20.2  (b) No waiver; no failure or delay to enforce a right is a waiver of it.

20.3  (c) Severability; an invalid provision is modified to the minimum extent necessary or severed, without affecting the rest.

20.4  (d) Independent contractors; nothing creates any agency, partnership or joint venture.

20.5  (e) No third-party rights, except that affiliates and Suppliers may rely on the disclaimers, limitations and indemnities in their favour.

20.6  (f) No conflicting or additional terms of the Customer apply; only this Agreement and the documents it incorporates govern. Amendments must be agreed in writing; no verbal side agreements have been made.

20.7  (g) Survival; clauses which by their nature should survive (including charges, fraud, liability, indemnity, confidentiality, IP, data and governing law) survive termination.

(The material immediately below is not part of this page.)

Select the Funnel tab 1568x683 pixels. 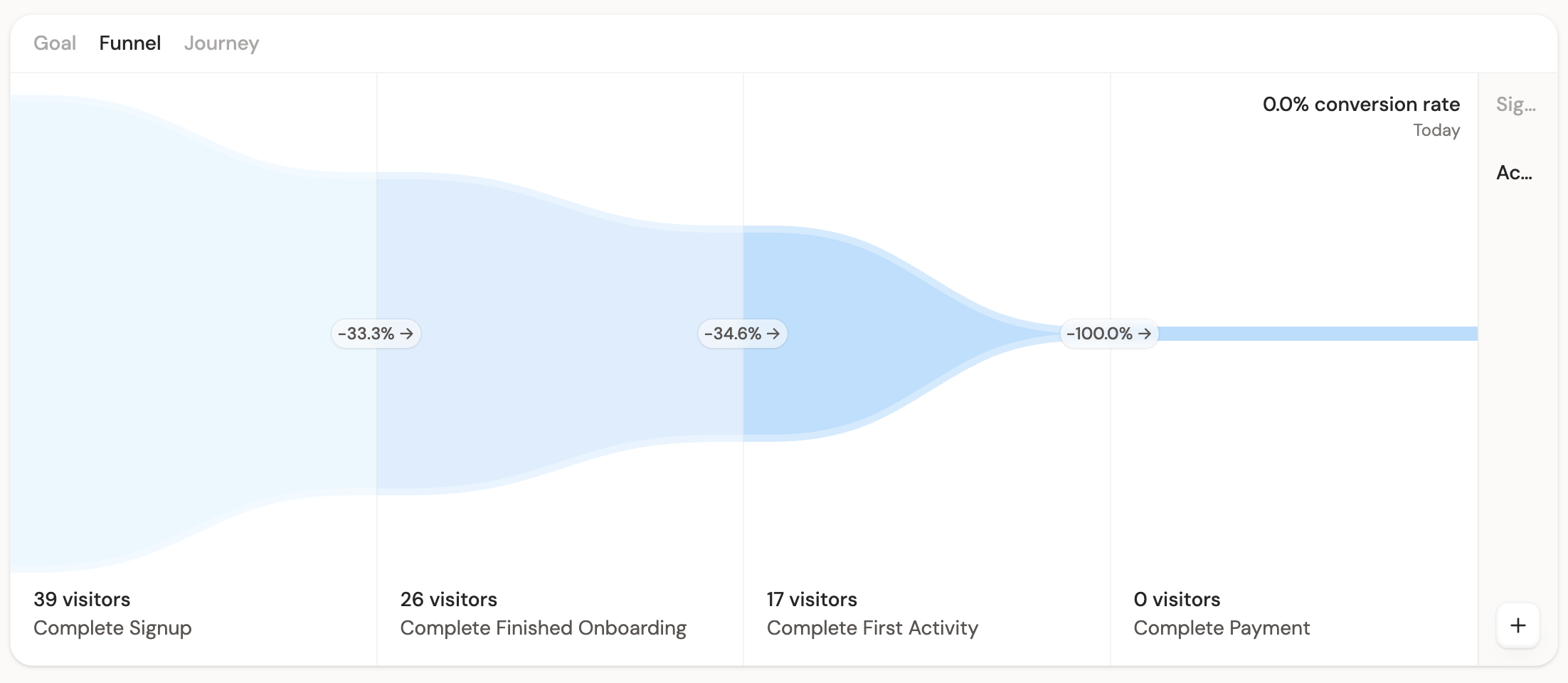point(130,43)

20.8  (h) Language; this Agreement is in English, which prevails over any translation.

21.1  This Agreement and the relationship of the Parties are governed by English law, excluding its conflict-of-laws rules and the UN Convention on Contracts for the International Sale of Goods.

21.2  Any dispute shall be brought exclusively before the competent courts of Zurich, Switzerland. The Company may also bring proceedings to recover amounts due in any court of competent jurisdiction where the Customer is established or holds assets.

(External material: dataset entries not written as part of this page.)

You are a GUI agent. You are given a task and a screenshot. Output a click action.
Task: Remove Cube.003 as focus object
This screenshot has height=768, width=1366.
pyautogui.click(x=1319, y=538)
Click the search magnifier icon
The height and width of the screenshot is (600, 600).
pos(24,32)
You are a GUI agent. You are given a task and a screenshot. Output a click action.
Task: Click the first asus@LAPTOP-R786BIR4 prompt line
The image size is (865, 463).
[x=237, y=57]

• Customer details and authorised contact
• Platform modules: AMP / eCommerce / APIs
• Suppliers and Assets to be managed (including Extrafon connectivity, if any)
• Asset types and volumes (plastic / virtual QR / eSIM / IMSI profiles)
• Setup / non-recurring charges; monthly recurring charges; per-Asset charges
• Time-and-material rate for integration / support
• Term (default no minimum; committed term if specified) and renewal
• Prepayment / minimum commitment and credit/deposit (if any)
• Resale authorisation and permitted Enterprise-Customer / End-User scope

The Parties enter into the Company's Data Processing Agreement (DPA), which forms an integral part of this Agreement and prevails on data-protection matters. In outline, the DPA provides that:

• the Customer is Controller and the Company is Processor; Data remains the Controller's property;
• the Company processes Data only on the Customer's documented instructions and for the permitted purposes (providing the Services, fraud prevention, and, in anonymised/aggregated form, service improvement);
• the Company applies appropriate technical and organisational security measures (Art. 32 GDPR) and binds its authorised personnel to confidentiality;
• sub-processors are engaged under equivalent terms, with at least one month's prior notice and the Controller's right to object on data-protection grounds;
• international transfers outside the EEA rely on an adequacy decision, necessity for the Agreement, or EU Standard Contractual Clauses;
• the Company notifies and assists on data-subject requests, data breaches (without undue delay) and DPIAs, and permits audits on reasonable notice;
• on termination the Company returns or deletes the Data (typically within 30 days), subject to legal retention; and
• the Processor indemnifies the Controller for damages from the Processor's breach of the DPA.

The full DPA text (and its Data Processing Schedule listing data categories, data subjects, purposes and sub-processors) is appended and executed with this Agreement.